Moderator: William Thornton
Stephen Fox wrote:http://www.npr.org/2012/11/25/165854627/hollywood-paper-apologizes-for-47-blacklist-support?ft=1&f=10
Tom Parker wrote:John:
Are you thinking that the major players in the takeover of the SBC will one day apologize or repent for blacklisting folks while they were orchestrating the Takeover?
Haruo wrote:Ah yes, Liberals. People who think Jesus Christ is a forerunner of Robin Hood, and who probably mostly believe in sacrificing virgins and their children to the gods of Hollywood.
Tom Parker wrote:John:
Are you thinking that the major players in the takeover of the SBC will one day apologize or repent for blacklisting folks while they were orchestrating the Takeover?
Timothy Bonney wrote:Actually maybe the PCUSA, ABC/USA, UMC, DOC, and TEC at least should send a thank you note to the SBC leadership for helping send so many fine clergy, including a lot of fine women, to our denominations.
Sandy wrote:SBC churches have gotten the better end of the deal, in terms of receiving many fine church members from those denominations, alienated by policies handed down by unbending, agenda driven denominational leadership over the years. I think they've gotten the better end of the deal.

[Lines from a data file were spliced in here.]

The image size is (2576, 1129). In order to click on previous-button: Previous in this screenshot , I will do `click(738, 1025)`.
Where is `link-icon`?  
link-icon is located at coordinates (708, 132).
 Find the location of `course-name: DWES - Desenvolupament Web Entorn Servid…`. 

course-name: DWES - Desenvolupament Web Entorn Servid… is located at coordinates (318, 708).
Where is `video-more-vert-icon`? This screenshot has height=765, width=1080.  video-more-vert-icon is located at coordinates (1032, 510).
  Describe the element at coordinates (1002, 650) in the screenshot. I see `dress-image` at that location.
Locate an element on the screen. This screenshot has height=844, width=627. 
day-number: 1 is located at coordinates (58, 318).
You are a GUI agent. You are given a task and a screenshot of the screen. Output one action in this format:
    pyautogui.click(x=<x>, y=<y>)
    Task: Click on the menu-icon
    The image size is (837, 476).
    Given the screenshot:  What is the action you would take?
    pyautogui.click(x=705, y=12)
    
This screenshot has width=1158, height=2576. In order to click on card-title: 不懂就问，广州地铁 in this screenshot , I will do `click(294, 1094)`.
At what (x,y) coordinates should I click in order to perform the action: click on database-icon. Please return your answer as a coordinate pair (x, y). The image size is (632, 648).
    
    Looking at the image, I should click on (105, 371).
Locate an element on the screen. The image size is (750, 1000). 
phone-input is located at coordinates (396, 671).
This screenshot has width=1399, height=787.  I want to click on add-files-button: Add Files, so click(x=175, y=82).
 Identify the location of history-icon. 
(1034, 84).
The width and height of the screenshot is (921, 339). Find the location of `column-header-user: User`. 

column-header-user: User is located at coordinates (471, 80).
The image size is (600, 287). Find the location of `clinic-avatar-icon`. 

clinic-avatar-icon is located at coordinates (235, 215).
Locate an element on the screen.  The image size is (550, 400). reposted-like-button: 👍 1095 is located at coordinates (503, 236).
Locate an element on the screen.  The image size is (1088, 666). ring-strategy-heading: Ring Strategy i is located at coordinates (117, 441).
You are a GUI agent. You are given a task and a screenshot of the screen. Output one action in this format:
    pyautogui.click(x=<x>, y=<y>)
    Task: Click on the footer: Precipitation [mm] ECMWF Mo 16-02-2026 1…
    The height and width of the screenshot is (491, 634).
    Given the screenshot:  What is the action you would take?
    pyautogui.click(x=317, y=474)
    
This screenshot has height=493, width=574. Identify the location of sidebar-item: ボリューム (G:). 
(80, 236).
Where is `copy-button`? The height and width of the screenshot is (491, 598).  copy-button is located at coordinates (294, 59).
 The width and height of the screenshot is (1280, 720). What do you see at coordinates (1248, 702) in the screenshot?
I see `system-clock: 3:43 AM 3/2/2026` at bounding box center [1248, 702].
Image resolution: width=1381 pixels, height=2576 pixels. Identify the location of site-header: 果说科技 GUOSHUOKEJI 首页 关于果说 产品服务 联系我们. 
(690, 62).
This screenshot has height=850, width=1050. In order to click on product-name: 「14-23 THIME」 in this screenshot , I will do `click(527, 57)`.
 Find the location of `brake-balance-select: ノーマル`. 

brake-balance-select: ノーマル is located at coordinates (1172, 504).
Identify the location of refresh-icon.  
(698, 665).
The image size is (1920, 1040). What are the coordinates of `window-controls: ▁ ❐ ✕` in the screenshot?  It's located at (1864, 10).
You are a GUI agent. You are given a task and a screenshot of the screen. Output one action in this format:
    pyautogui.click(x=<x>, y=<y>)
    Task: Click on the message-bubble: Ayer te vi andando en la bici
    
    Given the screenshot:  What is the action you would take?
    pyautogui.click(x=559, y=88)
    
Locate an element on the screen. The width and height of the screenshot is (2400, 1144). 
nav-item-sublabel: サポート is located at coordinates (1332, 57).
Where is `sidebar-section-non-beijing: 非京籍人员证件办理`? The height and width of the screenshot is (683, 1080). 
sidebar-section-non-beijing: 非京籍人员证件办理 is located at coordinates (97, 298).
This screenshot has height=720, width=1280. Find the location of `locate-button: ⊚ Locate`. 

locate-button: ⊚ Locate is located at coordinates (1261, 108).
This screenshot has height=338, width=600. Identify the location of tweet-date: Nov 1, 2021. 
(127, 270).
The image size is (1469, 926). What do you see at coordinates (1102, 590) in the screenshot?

Tim Bonney wrote:Sandy wrote:SBC churches have gotten the better end of the deal, in terms of receiving many fine church members from those denominations, alienated by policies handed down by unbending, agenda driven denominational leadership over the years. I think they've gotten the better end of the deal.
I don't think it is to the SBC that mainliners are running. The stories and information I've seen is that mainliners who no longer go to mainline churches are mostly just dropping out of church. More are going to independent/Community Churches. I don't know what happens in the south. But if there was some influx of mainliners into the SBC up here there would be a lot more SBC churches around here than I can find.
Sandy wrote:
....In many SBC churches, that figure would be included in their additions by baptism, since most require people coming from other denominations to be baptized by immersion. However, the 2007 figure is close to half a million.
I suspect that number has grown in recent years because of the development and growth of mega churches in the SBC, but the last SBC church I belonged to, in Houston, added a sizeable number of individuals from surrounding "mainline" churches, three in particular, mostly over adding female clergy. About half the people in our contemporary worship congregation,mostly median aged adults and their families, over 100 people total, came from one of those three churches, shortly after they were assigned a female pastor.
Up north, where the SBC churches are small, and scattered around, it is the non-denominational churches that pick up the transfer membership.
Timothy Bonney wrote:Does the book break it up by denomination? If it doesn't it is pretty hard to tell how many came from what kind of church.
Timothy Bonney wrote:Your situation in your part of the country must be different from Iowa and much of the upper midwest. I never hear any complaints about women pastors here. Almost half of the UMC churches in Sioux City are pastored by women including one of the larger congregations in town. I believe more than 25% of the UMC pastors in Iowa are women. Here, as far as I can tell, women in ministry is a non-issue for the UMC and the ELCA, the two biggest non-RCC denominations in Iowa.
Timothy Bonney wrote:Again, most of the literature I'm seeing suggests that we are losing our children to the "nones" or "spiritual but not religious" categories rather rather than conservative groups. Also we have lost some of our young people because we haven't been progressive enough on issues of sexuality and marriage. Many of those college students who voted for Obama this time around are also the same people who won't consider attending a church that isn't "Reconciling" (Welcoming and Affirming in Baptist speak).
Sandy wrote:Ed Stetzer says about 80% of those active in church in high school are dropping out at some point around college graduation. A couple of hours a week at church cannot compete with a constant barrage of cultural explosion taking place on the computer, internet, I-phone, music, and in the public education system. If it's not really being lived at home, it's not going to get caught.
But, there is a movement of members from mainline denominations, especially the progressive ones who ordain gay and lesbian clergy, into more conservative churches and denominations, and a lot of the movement is younger, more conservative members.